:: TASK BRIEF ::
Find every line in the records containing the string "Instruction" and copy each of those lines in full.

>> Start THE DATA

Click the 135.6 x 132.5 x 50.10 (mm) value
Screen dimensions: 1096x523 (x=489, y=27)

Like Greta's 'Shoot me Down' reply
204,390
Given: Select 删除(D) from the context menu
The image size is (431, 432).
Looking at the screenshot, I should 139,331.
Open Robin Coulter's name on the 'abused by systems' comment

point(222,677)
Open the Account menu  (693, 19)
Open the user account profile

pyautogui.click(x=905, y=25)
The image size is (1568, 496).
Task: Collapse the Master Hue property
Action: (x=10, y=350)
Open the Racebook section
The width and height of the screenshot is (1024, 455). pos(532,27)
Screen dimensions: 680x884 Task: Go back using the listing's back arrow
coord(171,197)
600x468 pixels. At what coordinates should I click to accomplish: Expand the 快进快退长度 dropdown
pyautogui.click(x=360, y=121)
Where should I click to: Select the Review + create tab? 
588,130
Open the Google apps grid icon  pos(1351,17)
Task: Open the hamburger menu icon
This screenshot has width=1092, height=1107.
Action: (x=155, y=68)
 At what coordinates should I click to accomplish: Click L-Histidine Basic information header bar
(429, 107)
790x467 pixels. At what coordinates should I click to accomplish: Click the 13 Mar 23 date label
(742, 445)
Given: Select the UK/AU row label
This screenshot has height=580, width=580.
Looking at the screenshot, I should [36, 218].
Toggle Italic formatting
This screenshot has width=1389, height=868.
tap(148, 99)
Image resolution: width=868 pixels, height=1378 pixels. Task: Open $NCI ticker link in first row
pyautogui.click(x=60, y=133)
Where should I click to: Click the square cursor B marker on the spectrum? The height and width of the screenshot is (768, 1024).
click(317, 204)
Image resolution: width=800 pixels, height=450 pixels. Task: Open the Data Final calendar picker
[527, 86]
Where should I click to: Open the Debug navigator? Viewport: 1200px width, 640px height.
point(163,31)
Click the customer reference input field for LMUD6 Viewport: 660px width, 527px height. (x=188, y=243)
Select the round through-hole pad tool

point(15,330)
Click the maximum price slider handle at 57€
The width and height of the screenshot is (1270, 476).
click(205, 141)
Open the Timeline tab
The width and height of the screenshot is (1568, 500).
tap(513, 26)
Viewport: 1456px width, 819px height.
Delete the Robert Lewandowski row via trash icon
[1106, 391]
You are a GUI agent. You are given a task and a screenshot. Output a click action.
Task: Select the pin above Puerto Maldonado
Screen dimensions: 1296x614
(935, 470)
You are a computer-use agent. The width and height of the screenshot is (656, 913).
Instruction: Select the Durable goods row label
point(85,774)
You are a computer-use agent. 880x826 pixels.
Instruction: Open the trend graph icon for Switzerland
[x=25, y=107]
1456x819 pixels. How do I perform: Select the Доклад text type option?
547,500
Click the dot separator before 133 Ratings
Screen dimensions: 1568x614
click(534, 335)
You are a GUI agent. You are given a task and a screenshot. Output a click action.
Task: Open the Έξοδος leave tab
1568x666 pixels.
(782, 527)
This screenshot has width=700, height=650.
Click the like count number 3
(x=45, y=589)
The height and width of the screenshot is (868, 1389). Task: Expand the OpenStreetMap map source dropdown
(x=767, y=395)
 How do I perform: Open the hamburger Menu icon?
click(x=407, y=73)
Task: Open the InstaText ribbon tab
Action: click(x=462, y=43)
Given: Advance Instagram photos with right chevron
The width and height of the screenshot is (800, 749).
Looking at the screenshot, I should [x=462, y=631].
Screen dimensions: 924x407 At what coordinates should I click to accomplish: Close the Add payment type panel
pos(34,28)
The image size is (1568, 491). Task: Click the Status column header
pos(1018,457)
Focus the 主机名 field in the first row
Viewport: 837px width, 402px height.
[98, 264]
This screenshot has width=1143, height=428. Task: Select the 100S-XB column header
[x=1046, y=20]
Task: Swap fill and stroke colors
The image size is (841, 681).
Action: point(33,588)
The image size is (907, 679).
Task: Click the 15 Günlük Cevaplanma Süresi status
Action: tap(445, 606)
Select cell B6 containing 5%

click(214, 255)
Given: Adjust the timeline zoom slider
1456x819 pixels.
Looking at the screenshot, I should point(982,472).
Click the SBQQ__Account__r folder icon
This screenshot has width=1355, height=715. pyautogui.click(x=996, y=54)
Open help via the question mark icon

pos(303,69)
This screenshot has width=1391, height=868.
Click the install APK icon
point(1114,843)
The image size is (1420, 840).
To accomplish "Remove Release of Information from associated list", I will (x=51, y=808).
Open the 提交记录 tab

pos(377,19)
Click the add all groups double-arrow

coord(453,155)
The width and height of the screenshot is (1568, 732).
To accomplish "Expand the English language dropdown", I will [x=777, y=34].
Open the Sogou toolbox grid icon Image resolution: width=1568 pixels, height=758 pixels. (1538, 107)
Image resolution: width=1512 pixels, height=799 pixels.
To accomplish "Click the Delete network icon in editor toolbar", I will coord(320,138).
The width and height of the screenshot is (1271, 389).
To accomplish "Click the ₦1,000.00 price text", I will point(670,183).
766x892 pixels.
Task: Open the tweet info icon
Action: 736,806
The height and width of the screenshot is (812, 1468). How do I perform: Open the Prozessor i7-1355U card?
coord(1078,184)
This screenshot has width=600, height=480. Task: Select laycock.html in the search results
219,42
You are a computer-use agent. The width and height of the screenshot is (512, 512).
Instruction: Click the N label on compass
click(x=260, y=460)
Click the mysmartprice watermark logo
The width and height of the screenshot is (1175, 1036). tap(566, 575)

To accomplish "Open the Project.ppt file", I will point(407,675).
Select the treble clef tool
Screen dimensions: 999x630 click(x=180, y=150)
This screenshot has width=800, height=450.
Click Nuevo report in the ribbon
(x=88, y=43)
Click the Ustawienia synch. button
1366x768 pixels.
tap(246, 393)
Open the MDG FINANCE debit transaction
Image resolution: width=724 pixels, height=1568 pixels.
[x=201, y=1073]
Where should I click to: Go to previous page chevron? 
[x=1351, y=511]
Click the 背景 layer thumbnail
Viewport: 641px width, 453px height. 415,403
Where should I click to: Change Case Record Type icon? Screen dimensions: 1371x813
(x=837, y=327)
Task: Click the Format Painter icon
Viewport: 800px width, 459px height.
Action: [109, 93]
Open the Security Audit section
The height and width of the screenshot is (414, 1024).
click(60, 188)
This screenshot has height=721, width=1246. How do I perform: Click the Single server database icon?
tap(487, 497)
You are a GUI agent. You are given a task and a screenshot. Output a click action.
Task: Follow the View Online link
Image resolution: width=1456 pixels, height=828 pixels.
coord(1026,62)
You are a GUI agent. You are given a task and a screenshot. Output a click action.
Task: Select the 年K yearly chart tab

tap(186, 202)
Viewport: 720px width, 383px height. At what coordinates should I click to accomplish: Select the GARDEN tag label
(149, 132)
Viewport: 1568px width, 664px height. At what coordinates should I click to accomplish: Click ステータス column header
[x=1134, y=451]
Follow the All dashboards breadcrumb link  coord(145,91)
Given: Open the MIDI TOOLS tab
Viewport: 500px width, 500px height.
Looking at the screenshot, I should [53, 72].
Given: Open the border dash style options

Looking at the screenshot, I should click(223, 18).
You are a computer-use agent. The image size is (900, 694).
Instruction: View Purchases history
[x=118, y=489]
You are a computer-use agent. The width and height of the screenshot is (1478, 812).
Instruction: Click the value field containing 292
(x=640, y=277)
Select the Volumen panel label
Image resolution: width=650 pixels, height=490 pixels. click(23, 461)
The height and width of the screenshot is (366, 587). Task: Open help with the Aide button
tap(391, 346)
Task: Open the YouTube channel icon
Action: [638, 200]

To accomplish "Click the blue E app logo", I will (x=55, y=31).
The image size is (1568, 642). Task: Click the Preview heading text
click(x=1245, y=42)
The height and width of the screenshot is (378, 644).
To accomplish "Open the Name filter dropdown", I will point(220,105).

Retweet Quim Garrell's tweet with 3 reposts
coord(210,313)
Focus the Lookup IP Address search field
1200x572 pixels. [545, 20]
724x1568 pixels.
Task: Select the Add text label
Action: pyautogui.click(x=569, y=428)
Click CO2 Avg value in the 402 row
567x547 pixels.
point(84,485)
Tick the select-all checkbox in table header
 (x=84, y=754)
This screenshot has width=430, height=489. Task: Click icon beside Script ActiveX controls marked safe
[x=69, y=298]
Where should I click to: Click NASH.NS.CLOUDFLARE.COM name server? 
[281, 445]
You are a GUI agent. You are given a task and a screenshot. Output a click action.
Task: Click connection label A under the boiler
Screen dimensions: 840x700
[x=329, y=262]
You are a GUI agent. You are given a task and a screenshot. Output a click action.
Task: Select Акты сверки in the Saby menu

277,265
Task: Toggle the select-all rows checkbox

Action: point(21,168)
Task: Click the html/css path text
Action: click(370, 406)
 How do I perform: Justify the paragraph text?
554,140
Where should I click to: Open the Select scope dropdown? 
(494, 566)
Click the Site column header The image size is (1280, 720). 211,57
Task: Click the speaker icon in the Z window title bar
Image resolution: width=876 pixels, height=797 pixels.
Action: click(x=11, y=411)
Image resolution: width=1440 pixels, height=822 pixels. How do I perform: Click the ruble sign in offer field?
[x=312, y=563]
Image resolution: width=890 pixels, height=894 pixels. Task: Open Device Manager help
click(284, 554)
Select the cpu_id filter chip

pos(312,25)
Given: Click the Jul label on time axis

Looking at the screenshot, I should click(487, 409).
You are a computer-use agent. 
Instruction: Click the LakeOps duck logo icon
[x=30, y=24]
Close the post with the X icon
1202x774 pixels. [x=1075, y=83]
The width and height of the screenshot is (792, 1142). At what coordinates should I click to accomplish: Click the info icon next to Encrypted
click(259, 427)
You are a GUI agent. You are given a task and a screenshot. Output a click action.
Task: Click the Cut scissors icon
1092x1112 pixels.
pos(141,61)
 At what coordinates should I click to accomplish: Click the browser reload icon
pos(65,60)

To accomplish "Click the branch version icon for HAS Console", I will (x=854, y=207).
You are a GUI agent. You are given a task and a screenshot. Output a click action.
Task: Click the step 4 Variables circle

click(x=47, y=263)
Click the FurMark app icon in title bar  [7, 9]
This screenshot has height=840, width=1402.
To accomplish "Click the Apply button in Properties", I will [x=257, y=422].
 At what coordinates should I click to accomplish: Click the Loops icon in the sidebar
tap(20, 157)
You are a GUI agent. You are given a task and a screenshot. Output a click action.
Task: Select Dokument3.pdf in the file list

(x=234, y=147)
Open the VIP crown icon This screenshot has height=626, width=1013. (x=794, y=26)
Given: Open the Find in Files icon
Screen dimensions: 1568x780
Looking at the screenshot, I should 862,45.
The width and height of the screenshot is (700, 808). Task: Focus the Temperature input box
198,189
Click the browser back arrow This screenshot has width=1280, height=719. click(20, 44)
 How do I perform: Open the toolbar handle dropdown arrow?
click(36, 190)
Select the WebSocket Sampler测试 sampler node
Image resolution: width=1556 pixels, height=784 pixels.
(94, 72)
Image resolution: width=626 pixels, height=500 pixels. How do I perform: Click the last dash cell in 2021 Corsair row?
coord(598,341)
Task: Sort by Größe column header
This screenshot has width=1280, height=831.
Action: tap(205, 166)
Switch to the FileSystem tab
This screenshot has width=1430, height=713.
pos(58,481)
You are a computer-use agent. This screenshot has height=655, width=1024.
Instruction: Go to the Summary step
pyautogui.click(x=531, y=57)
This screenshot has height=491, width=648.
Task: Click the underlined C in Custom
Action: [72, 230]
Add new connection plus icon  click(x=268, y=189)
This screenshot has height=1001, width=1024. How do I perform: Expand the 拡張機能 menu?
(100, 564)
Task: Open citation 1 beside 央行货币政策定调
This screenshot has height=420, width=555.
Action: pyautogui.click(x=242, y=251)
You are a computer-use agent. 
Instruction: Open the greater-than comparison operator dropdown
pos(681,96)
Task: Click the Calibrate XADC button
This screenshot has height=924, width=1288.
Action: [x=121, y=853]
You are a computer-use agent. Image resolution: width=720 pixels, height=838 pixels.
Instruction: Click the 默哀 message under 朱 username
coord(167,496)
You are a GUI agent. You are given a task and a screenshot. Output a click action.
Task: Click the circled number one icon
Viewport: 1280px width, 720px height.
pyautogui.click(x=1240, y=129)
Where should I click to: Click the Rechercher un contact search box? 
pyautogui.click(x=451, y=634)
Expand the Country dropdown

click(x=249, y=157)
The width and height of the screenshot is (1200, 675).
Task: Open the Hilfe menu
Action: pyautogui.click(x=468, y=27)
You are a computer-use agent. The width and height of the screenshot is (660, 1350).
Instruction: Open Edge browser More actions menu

>> End THE DATA

:: SOLUTION FOR THIS TASK ::
Instruction: Select the Durable goods row label
Instruction: Open the trend graph icon for Switzerland
Instruction: Click the N label on compass
Instruction: View Purchases history
Instruction: Click the value field containing 292
Instruction: Click the LakeOps duck logo icon
Instruction: Go to the Summary step
Instruction: Open the greater-than comparison operator dropdown
Instruction: Click the 默哀 message under 朱 username
Instruction: Open Edge browser More actions menu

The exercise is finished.